Eduard Scholdan

Personal information
- Other names: Edi Scholdan
- Born: 1911 or 1912 Vienna, Austria
- Died: February 15, 1961 Kampenhout, Belgium
- Cause of death: Plane crash

Figure skating career
- Country: Austria

= Edi Scholdan =

Austrian figure skater and coach

Eduard "Edi" Scholdan (1911 or 1912 — February 15, 1961) was an Austrian figure skater and figure skating coach.

==Personal life==
Scholdan was born in Vienna. He moved to the United States in 1938. In 1946, he married a figure skater, Roberta Jenks, with whom he had two children, Ruth and Jimmy, and a stepdaughter, Dixie Lee.

==Career==
Scholdan represented Austria as a competitor at the 1933 World Championships. However, he became better known as a coach; he worked at the Broadmoor Skating Club in Colorado Springs, Colorado beginning in 1945. His students included:

- Eva Pawlik, the 1948 Olympic silver medalist
- Hayes Alan Jenkins, the 1956 Olympic champion
- David Jenkins, the 1960 Olympic champion
- James Grogan, 1952 Olympic bronze medalist
- Ina Bauer
- Karol Kennedy / Peter Kennedy, the 1950 World pairs champions
- Ronnie Robertson, the 1955 World silver medalist

In 1961, Scholdan and his 13-year-old son were among those killed in the crash of Sabena Flight 548, which was carrying the entire U.S. Figure Skating team to the 1961 World Championships. Aged 50 at the time of his death, he was travelling as the coach of Gregory Kelley, Stephanie Westerfeld, and Bill Hickox and Laurie Hickox.
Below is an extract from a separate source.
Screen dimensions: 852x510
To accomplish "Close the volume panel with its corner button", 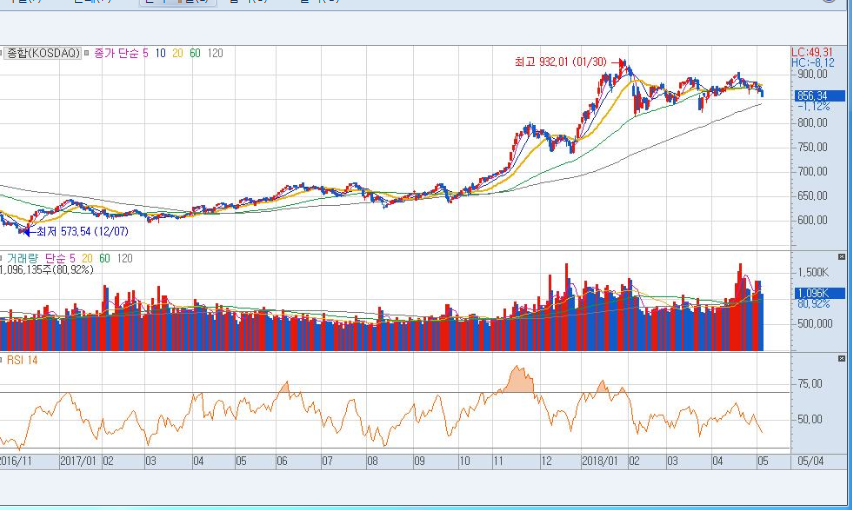I will coord(839,256).
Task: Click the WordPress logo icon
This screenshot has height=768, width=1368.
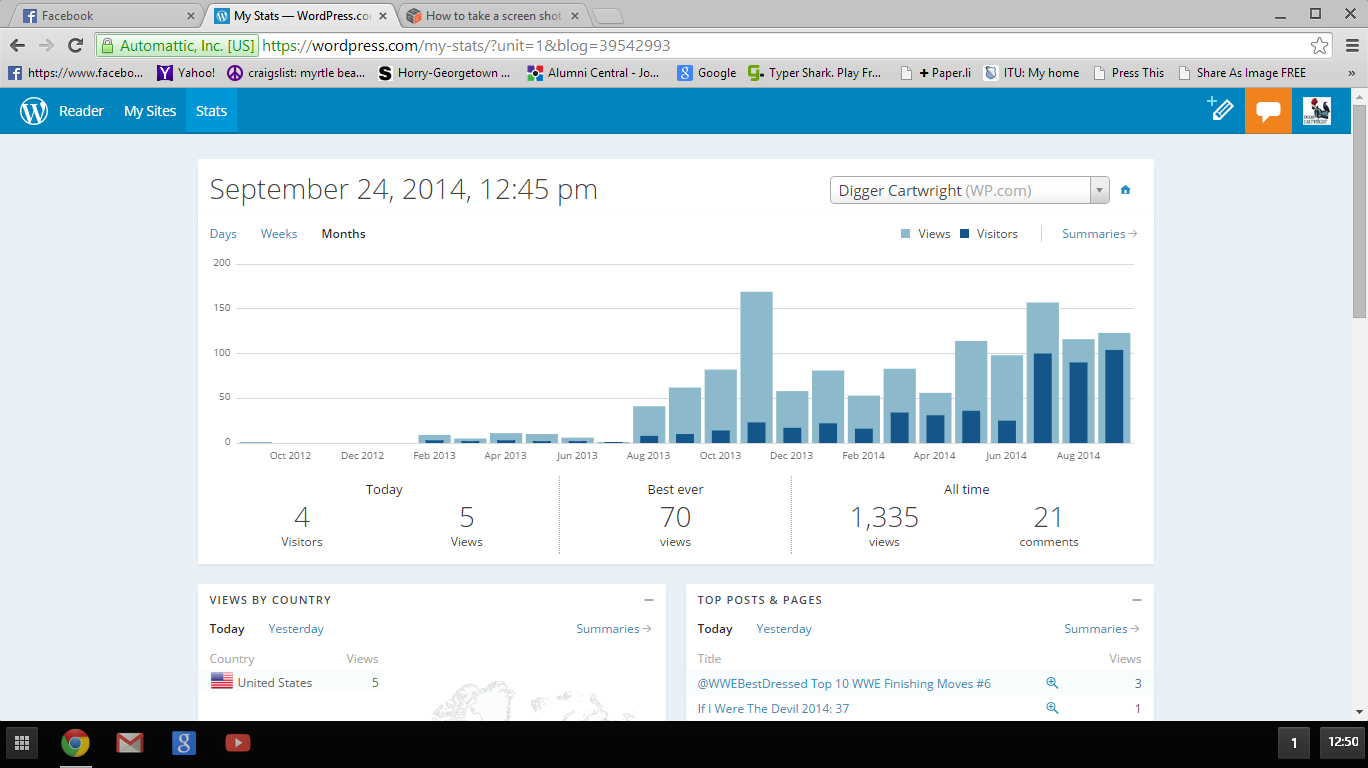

Scholdan had planned to take his son to Vienna and other places in Europe following the competition.

The Professional Skaters Association's annual awards are called "EDI awards" in Scholdan's honor. Scholdan was president of that organization from 1950 to 1954 and was inducted into the inaugural class of their Coaches Hall of Fame in 2001.

On January 28, 2011, Scholdan was inducted into the United States Figure Skating Hall of Fame as part of the 1961 U.S. World Team.